After nearly five years of median follow-up, hepatic arterial infusion significantly improved hepatic recurrence-free survival, doubling median liver-specific disease control compared with standard intravenous therapy. Median hepatic recurrence-free survival reached 25 months in the HAI arm versus 12 months with intravenous chemotherapy alone. Overall recurrence-free survival was also significantly prolonged, demonstrating broader disease-control benefits beyond isolated liver recurrence reduction.
Although overall survival did not reach statistical significance, clinically meaningful improvements were observed. Median overall survival approached 74 months in the HAI group compared with 57 months in the intravenous chemotherapy group, with five-year overall survival rates of 62% versus 47%, respectively. These findings suggest a potentially important long-term survival advantage that may become clearer in larger phase III validation studies.
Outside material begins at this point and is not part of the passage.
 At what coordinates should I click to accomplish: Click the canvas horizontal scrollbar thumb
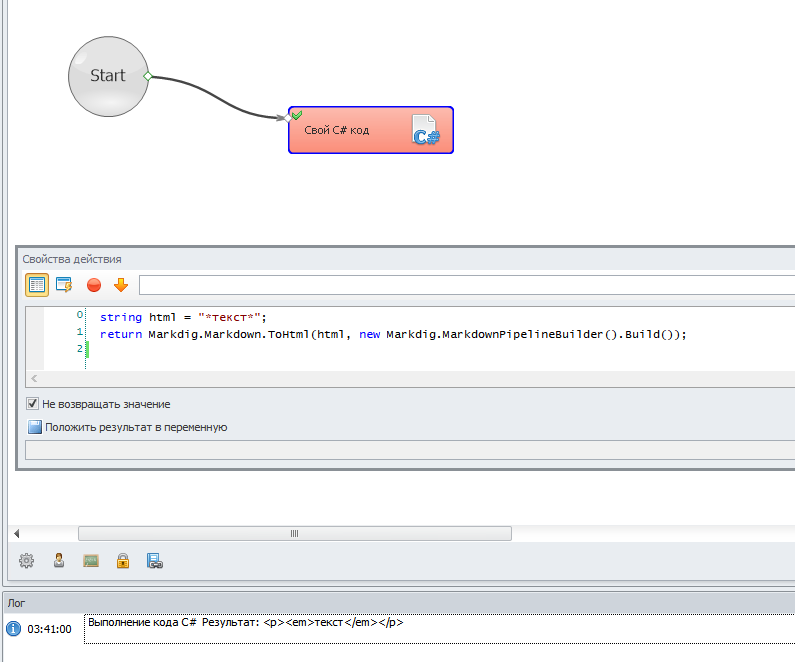point(294,534)
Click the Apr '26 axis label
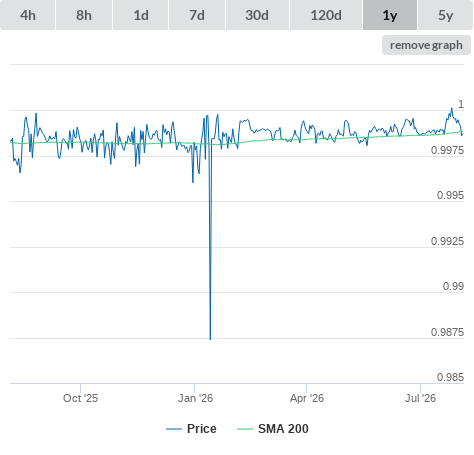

As expected, intensified regional chemotherapy was associated with higher toxicity. Grade 3–4 adverse events occurred more frequently in the HAI arm, although treatment remained feasible overall, with comparable completion rates between groups and no treatment-related deaths. Importantly, toxicity appeared manageable within experienced multidisciplinary hepatobiliary oncology programs.
The study reinforces the concept that recurrence after CRLM surgery is predominantly liver-driven and that intensified liver-directed adjuvant strategies may substantially alter postoperative disease biology in selected high-risk patients. The findings are particularly relevant for patients with extensive bilobar disease or multiple metastases, who remain at greatest risk for early hepatic relapse despite technically curative surgery.
Overall, this important randomized study supports postoperative oxaliplatin-based hepatic arterial infusion as a promising adjuvant strategy for high-risk colorectal liver metastases and provides strong justification for ongoing phase III evaluation of regional chemotherapy intensification after CRLM resection.